U.S. oil producer Unocal Corp. (UCL) held a second board meeting to discuss a fine-tuned $18.5 billion bid from state-run Chinese firm CNOOC Ltd. (CEO), people familiar with the matter said on Monday.

The board, meeting in California Sunday night, discussed whether to back the CNOOC offer or stick with an earlier-accepted $16 billion-plus bid from global major Chevron Corp. (CVX), the sources told Reuters. So far, Unocal has not notified CNOOC about its stance on the Chinese bid, they said.

Unocal has maintained silence on the takeover battle since late June, frustrating some shareholders, who say the board should be more aggressive in trying to get both sides to raise their offers.

"Right now, there's a stalemate," said one U.S. fund manager who holds a stake in Unocal. "To get Chevron to move, the board needed to show that they were willing to endorse the Chinese bid. Obviously, the board is not willing to do that after two meetings. So we're stuck."

Analysts have said it is likely that both Chevron and CNOOC are reluctant to be the first to raise their offers and trigger a bidding war.

But expectations of such a bidding war have risen in recent days, pushing up Unocal shares about 10 percent past Chevron's $60 a share offer to around $65 a share. CNOOC shares slid percent on Monday, their third consecutive day of losses, on fears it could raise its bid further and cut into any value CNOOC shareholders would derive from the acquisition.

Peter Schoenfeld, chief executive officer of New York-based investment firm PSAM LLC, which holds 1 million Unocal shares, said CNOOC may need to raise its bid to win Unocal's support.

"We feel CNOOC would be well advised to put an improved or best bid on the table now," Schoenfeld told Reuters. "At this point CNOOC is not purely bidding against Chevron, but to gain support of the board of Unocal to forego their 'bird in hand."'

Chevron, the No. 2 U.S. oil company, has stood by its deal signed in April, though some analysts and investors expect it to raise its bid as a crucial vote on the deal by Unocal shareholders on Aug. 10 draws near.

Unocal had not chosen the CNOOC offer partly because of concerns that U.S. regulators might not approve the deal.

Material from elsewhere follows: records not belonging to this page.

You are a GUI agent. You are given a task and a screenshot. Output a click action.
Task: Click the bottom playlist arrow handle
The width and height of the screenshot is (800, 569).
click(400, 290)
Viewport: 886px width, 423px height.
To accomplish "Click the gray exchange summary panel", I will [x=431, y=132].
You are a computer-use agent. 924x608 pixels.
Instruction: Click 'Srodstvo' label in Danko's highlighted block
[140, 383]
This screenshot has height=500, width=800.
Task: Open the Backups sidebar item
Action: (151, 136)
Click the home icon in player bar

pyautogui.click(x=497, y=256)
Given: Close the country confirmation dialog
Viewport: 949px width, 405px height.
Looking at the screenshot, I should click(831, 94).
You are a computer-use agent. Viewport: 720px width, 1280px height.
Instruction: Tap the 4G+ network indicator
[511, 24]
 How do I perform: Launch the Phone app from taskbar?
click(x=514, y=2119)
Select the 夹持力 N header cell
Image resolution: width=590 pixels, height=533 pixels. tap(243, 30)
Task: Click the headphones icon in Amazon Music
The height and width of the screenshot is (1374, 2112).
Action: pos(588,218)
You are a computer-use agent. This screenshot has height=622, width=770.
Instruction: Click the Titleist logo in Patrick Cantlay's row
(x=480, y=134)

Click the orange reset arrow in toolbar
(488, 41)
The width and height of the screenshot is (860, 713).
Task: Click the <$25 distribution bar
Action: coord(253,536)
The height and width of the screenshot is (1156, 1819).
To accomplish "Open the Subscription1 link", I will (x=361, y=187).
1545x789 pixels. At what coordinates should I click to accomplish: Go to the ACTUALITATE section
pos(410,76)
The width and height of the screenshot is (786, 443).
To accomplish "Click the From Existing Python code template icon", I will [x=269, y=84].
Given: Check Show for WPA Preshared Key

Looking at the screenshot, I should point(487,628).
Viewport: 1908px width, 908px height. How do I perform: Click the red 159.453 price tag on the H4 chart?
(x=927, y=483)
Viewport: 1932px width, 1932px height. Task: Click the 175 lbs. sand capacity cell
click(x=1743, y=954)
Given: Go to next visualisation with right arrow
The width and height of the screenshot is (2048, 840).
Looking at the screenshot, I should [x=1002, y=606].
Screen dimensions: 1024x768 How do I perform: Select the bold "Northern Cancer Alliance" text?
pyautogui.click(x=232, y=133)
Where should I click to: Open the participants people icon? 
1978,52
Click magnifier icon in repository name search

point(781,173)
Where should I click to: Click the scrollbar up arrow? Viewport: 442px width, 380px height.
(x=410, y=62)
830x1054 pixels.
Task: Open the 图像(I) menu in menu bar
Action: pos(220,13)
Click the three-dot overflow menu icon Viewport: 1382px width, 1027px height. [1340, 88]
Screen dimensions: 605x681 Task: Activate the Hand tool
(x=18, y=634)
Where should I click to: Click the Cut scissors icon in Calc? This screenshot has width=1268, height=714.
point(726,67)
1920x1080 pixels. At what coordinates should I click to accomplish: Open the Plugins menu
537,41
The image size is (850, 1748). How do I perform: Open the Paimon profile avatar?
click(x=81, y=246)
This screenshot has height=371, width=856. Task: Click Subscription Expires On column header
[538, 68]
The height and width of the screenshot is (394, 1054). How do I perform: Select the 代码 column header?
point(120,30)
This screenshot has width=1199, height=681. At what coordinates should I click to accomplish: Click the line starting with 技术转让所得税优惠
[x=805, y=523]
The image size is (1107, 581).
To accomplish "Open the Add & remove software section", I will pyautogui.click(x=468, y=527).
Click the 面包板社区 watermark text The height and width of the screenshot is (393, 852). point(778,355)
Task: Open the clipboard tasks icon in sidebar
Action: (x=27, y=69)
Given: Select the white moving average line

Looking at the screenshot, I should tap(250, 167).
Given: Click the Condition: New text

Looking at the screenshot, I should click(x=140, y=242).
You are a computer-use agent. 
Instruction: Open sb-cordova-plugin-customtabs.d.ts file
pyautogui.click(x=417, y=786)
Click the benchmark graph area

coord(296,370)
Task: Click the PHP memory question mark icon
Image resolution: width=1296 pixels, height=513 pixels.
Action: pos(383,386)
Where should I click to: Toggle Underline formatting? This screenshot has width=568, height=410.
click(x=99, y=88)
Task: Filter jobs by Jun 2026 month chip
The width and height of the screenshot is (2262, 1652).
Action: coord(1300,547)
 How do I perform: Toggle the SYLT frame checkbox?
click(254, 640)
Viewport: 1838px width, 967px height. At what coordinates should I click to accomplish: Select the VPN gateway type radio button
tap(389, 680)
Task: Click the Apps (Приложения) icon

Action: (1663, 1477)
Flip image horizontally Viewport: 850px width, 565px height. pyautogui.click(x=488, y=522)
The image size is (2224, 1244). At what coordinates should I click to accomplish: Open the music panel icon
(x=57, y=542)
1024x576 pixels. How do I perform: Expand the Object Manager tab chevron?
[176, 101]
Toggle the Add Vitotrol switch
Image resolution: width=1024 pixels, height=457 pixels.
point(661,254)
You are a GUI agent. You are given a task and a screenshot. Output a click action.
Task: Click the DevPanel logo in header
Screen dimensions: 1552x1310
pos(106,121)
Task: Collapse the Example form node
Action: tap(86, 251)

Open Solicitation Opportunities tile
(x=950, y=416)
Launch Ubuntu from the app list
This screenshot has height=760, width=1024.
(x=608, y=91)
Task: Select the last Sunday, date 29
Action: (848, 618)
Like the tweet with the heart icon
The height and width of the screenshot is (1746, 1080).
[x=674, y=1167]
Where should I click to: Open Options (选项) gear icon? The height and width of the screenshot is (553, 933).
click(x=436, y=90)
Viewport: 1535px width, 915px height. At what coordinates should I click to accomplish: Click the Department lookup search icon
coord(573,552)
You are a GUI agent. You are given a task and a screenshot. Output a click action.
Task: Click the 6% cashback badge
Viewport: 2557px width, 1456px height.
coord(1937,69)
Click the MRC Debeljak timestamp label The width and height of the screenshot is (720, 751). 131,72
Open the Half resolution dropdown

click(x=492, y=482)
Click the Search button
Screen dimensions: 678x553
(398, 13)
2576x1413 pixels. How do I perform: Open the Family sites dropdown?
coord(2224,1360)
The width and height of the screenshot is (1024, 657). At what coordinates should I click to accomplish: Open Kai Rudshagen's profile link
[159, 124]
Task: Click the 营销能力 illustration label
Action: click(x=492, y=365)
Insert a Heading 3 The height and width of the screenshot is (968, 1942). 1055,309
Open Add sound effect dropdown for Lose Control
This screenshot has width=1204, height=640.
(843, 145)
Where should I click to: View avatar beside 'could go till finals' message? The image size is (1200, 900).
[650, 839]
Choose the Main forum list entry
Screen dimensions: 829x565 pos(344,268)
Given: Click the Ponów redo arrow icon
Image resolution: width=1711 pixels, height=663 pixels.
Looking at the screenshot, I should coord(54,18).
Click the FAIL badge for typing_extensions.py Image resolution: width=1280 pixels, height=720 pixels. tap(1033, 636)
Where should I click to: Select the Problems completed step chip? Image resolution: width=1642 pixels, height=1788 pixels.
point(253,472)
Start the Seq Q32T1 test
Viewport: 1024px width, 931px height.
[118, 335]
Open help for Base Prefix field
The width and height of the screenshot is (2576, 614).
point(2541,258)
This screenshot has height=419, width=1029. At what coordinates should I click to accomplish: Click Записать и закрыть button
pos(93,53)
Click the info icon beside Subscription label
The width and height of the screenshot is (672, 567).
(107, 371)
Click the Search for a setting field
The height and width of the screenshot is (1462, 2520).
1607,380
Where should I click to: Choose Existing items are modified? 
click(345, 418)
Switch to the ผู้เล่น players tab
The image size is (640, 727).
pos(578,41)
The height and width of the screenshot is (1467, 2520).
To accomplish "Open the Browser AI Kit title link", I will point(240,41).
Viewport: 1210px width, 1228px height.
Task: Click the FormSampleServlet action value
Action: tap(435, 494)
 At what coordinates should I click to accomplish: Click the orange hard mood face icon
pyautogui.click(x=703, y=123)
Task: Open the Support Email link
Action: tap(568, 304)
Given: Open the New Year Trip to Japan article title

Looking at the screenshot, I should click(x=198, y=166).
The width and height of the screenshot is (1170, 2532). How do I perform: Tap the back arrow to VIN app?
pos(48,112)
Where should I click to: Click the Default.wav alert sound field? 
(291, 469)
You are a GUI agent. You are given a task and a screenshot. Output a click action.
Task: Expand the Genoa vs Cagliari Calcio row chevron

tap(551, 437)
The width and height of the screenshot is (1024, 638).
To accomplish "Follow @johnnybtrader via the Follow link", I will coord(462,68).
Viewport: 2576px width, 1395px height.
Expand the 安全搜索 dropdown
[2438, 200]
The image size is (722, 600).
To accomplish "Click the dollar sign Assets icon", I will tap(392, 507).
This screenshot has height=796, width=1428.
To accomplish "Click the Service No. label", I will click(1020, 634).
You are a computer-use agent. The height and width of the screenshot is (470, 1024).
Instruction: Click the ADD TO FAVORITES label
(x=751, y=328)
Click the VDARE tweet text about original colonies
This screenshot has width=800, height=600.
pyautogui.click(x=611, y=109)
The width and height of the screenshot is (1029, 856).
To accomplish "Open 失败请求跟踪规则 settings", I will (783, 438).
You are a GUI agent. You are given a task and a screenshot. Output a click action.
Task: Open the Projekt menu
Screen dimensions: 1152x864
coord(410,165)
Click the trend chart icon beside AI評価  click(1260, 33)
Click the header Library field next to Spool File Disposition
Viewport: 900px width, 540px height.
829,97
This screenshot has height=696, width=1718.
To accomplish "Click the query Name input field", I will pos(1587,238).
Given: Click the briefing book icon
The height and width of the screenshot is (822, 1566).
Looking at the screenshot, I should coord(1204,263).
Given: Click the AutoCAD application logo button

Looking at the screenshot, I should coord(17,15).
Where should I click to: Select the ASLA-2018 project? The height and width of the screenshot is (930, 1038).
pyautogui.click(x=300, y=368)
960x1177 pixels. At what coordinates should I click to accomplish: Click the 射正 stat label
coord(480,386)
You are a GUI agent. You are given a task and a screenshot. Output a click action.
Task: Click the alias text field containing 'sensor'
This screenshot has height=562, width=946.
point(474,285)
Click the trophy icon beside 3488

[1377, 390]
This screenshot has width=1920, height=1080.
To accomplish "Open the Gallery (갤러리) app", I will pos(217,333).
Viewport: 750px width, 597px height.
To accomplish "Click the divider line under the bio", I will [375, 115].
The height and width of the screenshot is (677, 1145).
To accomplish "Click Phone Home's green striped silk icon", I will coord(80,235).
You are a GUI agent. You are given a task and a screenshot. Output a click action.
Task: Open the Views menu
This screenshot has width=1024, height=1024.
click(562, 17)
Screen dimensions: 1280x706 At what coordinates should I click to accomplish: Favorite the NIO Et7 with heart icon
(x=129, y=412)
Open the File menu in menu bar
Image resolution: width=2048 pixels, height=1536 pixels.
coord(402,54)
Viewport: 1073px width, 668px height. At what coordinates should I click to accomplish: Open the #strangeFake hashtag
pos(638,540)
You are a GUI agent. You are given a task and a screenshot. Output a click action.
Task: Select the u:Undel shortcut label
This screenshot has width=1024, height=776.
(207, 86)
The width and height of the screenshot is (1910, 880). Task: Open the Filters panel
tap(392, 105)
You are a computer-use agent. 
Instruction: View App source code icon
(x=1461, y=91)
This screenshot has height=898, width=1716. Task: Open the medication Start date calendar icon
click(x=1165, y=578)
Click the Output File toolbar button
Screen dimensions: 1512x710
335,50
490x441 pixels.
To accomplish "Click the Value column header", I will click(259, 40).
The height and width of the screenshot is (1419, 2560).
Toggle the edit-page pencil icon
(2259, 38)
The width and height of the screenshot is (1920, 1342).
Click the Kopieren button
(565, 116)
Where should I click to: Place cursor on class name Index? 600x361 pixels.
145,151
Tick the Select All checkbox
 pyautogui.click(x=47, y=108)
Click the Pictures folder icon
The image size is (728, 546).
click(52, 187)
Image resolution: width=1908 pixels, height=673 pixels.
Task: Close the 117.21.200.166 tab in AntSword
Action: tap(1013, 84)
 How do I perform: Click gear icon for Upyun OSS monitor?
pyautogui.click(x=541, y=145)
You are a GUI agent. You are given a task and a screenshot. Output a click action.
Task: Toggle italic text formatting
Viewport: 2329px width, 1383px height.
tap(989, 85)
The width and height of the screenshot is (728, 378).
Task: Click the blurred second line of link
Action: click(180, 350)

U.S. political opposition to the Chinese offer is growing as some believe a sale of Unocal, which has assets stretching from Myanmar to the Gulf of Mexico (search), to a Beijing-controlled firm would harm U.S. national energy security.

The U.S. House Energy and Commerce Committee will hold a hearing on CNOOC's bid for Unocal on Tuesday, on the heels of a Congressional hearing last week at which critics lashed out against the Chinese bid.

"It's my judgment that U.S. strategic interests are not served by selling a U.S.-based oil company to a company that's 70 percent owned by the Chinese Communist government," Rep. Joe Barton, the Texas Republican who chairs the House energy committee, said in a statement on Monday.

Lawmakers and Chevron also say it is hard for Chevron to compete with CNOOC on financing terms. CNOOC's bid is financed with low and zero-interest loans from state entities.

CNOOC has tweaked its bid to provide more assurances for Unocal. CNOOC is setting aside $2.5 billion in an escrow account in the United States that would be paid to Unocal shareholders if the Chinese firm walked away from the deal.

But CNOOC would not owe any money if the U.S. government blocks the deal, as long as it met all conditions set in its contract to address U.S. security concerns.

CNOOC is also putting an additional $500 million in escrow, which would be used to pay Chevron as a break-up fee if Unocal accepted the Chinese bid.